[Word and element location records]
(begin)

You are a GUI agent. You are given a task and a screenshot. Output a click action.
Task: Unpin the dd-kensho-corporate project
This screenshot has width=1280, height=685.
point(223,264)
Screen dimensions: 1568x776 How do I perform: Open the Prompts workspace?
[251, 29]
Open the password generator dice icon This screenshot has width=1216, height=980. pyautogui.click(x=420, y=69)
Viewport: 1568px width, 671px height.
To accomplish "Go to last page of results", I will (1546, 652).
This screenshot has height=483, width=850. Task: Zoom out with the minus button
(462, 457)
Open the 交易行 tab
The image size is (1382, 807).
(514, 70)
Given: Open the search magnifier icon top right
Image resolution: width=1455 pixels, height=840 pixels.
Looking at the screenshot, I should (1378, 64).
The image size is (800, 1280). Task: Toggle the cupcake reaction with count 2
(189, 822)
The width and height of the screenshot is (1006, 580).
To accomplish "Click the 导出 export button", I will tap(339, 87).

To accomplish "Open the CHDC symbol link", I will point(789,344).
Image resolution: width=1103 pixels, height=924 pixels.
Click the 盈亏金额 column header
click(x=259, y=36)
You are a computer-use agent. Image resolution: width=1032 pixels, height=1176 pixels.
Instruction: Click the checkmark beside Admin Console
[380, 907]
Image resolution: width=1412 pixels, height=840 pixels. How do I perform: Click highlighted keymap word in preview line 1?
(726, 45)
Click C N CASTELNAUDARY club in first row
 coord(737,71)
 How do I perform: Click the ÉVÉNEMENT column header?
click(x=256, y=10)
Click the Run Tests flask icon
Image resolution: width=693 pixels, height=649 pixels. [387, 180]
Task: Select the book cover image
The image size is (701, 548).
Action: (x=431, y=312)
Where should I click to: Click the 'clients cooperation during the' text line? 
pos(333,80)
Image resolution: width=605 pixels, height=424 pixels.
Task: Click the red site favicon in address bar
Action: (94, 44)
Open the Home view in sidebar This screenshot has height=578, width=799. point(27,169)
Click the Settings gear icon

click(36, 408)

(end)

§ Written task: Tally the lines of the records that contain the string "This" and reply with only the number.

§ Answer to the exercise: 4